Le ministre de l’Intérieur, des Collectivités locales et des Transports, Saïd Sayoud, a affirmé, hier, la poursuite des efforts soutenus de l’Algérie en faveur du renforcement de l’action arabe commune, ainsi que son engagement à contribuer aux différentes initiatives soutenant la sécurité et la stabilité.
Lors de sa participation à la 43e session du Conseil des ministres arabes de l’Intérieur, tenue par visioconférence, Saïd Sayoud a souligné l’attachement de l’Algérie à intensifier ses efforts pour promouvoir l’action arabe commune, devenue indispensable dans le contexte actuel.
Il a également réaffirmé la volonté de l’Algérie de contribuer positivement aux initiatives arabes et internationales en faveur de la sécurité et de la stabilité, afin d’assurer un développement durable et la sécurité de la région arabe. Il a rappelé que «l’Algérie, fidèle à ses principes constants, insiste sur le respect de la souveraineté des États, la non-ingérence dans leurs affaires intérieures et le recours au dialogue comme moyen de règlement des conflits», contribuant ainsi à préserver la région des répercussions des crises et à renforcer les perspectives de sécurité et de stabilité pour les peuples.
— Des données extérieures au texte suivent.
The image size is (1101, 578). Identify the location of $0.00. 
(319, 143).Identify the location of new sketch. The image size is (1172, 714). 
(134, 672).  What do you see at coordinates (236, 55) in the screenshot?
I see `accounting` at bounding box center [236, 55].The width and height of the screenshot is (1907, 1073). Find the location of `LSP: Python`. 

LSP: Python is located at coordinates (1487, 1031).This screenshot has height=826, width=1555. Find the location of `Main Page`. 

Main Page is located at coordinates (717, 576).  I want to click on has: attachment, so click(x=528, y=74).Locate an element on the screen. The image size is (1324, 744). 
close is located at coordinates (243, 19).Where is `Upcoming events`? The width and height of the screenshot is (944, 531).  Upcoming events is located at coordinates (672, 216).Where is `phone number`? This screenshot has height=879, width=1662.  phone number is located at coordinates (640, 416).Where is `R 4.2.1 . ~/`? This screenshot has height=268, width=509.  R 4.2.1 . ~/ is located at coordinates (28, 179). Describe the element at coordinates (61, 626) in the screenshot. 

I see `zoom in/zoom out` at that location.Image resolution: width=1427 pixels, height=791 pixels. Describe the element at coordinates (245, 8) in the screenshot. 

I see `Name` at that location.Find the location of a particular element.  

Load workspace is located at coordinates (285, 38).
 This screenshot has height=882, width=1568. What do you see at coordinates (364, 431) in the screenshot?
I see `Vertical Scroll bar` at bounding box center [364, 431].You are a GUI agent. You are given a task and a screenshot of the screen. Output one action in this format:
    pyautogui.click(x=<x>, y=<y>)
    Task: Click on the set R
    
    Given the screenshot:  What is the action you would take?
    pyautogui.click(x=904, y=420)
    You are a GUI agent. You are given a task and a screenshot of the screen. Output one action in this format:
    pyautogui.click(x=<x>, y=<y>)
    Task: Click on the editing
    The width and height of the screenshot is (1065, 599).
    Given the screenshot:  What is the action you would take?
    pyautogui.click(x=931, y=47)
Dans ce cadre, Sayoud a exprimé «la solidarité de l’Algérie avec les pays arabes frères ayant été la cible d’attaques militaires iraniennes injustifiées et inacceptables», dans un contexte de dangereuse escalade militaire au Moyen-Orient.
Il a également présenté les condoléances et la compassion de l’Algérie aux familles des victimes, souhaitant que «les pays frères surmontent les pertes matérielles catastrophiques subies». Il a précisé que cette position «a été constamment exprimée par le président de la République, Abdelmadjid Tebboune, à ses homologues arabes concernés par cette escalade», soulignant qu’elle «dépasse les considérations conjoncturelles pour s’inscrire dans un engagement de principe constant».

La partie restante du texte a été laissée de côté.